# Task goal
Pull out every line of the records that contains the string "using". Case matters.

##### Records #####

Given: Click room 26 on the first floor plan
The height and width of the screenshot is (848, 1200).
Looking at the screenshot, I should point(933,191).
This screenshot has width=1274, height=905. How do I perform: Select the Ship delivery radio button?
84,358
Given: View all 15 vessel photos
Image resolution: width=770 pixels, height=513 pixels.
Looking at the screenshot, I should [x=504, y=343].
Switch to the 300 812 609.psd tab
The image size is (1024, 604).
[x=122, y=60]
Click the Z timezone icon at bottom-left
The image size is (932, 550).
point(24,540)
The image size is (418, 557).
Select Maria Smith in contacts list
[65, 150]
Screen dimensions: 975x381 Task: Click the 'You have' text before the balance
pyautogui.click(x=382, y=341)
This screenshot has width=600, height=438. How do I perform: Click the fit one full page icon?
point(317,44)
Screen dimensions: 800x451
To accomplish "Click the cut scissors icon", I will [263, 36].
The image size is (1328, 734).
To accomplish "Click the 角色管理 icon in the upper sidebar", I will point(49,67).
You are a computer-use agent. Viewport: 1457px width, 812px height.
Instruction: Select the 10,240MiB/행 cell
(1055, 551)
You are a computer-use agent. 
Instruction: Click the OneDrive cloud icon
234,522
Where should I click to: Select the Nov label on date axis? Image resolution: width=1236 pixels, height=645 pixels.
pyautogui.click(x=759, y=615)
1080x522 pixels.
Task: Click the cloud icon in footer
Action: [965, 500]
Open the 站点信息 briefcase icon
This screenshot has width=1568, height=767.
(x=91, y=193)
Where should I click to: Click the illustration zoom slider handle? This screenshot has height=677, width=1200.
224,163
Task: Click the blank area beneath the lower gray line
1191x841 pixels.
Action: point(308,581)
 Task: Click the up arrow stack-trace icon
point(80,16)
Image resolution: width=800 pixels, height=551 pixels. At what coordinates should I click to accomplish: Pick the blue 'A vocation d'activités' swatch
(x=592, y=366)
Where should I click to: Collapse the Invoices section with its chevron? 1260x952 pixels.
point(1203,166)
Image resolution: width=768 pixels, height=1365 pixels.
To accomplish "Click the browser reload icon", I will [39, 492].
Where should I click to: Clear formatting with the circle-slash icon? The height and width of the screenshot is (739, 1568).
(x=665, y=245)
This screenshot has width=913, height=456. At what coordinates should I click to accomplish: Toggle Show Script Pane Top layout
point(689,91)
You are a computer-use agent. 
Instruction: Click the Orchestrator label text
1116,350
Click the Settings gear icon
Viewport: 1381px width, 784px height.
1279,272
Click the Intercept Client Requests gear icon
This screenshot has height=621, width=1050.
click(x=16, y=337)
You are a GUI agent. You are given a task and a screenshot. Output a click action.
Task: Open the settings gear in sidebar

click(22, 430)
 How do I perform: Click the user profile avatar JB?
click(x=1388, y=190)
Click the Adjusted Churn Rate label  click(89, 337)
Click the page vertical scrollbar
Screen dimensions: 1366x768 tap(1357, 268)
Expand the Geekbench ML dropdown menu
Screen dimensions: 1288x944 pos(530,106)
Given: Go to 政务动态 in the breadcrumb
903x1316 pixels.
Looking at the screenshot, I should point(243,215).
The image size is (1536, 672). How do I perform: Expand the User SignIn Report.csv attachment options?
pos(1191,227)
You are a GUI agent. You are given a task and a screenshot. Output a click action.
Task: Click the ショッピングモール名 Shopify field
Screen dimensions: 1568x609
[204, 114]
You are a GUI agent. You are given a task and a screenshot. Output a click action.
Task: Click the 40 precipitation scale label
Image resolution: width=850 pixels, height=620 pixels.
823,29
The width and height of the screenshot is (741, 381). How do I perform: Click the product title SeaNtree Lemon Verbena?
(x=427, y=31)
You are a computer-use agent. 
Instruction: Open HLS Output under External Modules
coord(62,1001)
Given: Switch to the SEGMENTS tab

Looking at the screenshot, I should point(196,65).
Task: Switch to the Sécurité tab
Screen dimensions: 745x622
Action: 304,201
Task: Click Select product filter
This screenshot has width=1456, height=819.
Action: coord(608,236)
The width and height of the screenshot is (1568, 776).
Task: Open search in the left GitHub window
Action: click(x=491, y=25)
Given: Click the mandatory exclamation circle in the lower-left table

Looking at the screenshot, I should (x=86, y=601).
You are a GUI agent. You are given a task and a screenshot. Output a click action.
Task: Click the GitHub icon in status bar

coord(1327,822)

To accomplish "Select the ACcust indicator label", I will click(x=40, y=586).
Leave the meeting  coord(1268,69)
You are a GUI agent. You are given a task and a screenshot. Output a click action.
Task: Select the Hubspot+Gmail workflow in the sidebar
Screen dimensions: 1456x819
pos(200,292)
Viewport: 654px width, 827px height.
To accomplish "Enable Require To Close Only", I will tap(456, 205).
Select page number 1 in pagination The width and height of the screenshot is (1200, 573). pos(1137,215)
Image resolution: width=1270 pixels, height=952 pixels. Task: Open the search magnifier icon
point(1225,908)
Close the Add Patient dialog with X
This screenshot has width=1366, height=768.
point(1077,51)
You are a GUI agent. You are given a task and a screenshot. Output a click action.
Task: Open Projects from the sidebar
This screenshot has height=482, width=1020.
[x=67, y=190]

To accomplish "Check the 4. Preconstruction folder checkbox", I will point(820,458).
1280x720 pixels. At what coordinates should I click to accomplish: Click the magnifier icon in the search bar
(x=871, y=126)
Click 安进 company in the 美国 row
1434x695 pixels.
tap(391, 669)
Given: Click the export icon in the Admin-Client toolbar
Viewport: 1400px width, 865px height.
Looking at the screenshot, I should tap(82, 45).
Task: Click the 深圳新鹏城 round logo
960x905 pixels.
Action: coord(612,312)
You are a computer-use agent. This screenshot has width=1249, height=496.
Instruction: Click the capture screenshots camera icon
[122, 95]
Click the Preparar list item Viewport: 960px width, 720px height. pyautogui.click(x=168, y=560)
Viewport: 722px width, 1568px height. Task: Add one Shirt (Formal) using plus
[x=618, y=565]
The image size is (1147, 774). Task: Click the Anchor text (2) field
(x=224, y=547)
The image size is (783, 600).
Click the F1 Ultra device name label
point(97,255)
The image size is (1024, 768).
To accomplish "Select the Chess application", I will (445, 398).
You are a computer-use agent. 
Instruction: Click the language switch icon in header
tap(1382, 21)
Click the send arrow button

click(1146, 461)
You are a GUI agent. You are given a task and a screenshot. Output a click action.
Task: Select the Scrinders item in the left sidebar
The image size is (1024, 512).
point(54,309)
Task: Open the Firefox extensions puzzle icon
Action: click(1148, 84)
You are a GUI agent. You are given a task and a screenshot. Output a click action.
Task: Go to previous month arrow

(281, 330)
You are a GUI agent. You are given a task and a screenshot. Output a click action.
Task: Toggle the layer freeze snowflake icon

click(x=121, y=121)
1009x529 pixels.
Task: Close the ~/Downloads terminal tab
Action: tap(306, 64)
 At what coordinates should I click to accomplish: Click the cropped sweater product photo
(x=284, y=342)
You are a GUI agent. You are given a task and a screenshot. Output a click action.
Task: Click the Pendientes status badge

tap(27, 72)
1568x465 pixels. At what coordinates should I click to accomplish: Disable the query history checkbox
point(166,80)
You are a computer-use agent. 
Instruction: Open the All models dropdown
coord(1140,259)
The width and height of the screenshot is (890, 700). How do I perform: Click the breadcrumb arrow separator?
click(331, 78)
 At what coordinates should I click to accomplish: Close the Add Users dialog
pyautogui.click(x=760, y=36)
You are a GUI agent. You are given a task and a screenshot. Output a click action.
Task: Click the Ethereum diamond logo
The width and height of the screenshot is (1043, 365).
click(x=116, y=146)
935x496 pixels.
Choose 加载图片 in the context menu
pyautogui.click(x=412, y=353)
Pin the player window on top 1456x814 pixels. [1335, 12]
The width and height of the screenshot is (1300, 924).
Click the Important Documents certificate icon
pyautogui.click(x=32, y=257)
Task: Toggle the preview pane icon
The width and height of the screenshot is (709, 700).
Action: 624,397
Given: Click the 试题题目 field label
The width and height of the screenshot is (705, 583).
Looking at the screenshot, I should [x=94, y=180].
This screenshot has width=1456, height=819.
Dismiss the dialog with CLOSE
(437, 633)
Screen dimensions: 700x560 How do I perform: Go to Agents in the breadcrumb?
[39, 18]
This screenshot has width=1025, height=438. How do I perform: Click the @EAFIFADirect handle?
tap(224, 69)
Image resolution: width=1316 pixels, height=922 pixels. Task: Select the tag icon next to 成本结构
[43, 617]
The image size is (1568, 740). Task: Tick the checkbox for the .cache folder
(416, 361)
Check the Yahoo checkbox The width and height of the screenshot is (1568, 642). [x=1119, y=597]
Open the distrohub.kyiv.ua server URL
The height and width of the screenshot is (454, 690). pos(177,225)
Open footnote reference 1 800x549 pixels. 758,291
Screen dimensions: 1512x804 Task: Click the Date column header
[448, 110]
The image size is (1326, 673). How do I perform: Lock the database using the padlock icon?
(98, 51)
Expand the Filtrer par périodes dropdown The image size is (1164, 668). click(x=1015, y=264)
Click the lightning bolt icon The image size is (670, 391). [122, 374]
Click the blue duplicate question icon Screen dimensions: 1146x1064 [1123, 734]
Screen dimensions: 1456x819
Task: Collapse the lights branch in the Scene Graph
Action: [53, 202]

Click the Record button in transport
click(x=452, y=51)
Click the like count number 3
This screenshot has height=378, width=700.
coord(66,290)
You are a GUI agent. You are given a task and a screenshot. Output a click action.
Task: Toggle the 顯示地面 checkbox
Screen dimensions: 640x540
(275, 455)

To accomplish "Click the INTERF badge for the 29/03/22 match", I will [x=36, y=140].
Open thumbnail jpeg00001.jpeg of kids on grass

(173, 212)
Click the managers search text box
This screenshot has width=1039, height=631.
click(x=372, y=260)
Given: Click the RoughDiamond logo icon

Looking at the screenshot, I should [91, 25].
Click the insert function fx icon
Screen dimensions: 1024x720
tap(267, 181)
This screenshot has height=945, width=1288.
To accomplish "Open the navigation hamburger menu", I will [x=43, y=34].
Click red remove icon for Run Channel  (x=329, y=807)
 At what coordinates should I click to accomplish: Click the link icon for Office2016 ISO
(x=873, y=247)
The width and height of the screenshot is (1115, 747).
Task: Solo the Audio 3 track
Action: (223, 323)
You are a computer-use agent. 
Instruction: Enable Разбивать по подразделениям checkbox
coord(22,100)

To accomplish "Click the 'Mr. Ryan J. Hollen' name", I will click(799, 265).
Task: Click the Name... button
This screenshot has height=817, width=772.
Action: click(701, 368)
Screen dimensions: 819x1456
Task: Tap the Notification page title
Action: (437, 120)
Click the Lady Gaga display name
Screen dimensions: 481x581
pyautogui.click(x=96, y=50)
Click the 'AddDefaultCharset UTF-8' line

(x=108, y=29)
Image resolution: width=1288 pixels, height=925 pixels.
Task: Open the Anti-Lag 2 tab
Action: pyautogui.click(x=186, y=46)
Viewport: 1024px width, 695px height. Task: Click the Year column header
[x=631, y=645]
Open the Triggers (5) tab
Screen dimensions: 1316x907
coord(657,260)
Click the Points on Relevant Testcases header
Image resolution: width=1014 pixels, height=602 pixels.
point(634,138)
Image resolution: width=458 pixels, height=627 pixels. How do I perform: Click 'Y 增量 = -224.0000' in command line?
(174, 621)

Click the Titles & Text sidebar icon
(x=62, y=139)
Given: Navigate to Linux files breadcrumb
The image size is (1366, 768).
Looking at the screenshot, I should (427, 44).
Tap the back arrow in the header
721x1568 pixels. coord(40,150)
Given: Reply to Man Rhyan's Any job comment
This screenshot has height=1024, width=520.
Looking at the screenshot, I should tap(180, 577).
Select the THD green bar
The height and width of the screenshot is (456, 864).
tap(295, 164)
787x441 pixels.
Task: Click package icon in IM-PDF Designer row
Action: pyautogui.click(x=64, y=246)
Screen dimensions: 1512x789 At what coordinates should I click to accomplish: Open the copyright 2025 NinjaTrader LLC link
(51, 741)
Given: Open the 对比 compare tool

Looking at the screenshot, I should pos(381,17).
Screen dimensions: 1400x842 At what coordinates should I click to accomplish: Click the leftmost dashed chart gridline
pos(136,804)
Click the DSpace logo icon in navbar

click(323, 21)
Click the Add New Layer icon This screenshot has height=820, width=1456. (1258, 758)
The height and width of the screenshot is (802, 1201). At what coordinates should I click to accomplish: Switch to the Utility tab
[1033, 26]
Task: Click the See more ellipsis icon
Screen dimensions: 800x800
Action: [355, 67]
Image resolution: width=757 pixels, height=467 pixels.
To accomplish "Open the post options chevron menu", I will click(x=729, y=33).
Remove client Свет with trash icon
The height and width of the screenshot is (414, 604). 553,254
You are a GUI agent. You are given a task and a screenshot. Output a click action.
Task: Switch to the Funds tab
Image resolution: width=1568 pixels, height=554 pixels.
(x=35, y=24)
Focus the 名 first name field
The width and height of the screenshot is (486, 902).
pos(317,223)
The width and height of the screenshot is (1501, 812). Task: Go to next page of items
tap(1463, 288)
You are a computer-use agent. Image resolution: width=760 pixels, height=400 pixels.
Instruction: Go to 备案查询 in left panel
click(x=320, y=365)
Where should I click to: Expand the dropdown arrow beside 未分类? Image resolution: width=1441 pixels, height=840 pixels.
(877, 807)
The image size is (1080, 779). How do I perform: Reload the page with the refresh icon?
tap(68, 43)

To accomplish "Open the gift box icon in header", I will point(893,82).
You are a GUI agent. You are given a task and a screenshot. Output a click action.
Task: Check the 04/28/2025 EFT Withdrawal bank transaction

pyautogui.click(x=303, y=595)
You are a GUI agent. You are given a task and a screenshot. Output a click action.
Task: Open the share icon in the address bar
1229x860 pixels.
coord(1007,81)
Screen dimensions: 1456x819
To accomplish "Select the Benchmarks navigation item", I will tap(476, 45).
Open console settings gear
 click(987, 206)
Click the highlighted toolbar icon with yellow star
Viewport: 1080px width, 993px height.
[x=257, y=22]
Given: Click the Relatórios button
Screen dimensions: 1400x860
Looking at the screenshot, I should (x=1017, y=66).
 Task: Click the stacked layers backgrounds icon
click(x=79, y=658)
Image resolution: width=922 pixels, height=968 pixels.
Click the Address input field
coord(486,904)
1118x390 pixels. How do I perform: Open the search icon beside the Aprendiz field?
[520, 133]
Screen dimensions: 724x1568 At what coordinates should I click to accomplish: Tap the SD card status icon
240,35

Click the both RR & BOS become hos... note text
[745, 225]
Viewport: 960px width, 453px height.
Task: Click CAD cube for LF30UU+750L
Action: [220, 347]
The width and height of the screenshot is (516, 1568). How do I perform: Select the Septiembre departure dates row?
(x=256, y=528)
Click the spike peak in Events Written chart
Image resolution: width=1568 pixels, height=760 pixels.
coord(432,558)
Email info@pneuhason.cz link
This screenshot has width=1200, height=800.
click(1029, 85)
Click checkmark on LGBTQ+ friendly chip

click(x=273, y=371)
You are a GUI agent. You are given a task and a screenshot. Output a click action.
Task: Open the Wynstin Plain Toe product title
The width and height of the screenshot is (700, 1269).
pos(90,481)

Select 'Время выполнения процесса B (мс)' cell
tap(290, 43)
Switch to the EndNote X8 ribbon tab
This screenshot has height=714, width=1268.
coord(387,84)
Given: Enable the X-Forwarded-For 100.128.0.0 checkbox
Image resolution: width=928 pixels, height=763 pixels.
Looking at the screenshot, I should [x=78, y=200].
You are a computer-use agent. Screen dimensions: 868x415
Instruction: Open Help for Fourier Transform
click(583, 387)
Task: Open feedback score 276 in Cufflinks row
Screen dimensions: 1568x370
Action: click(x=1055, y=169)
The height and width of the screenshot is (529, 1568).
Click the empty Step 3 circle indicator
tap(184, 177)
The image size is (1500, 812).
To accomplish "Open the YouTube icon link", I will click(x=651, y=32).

#####

# Output
Viewport: 722px width, 1568px height. Task: Add one Shirt (Formal) using plus
The image size is (1326, 673). How do I perform: Lock the database using the padlock icon?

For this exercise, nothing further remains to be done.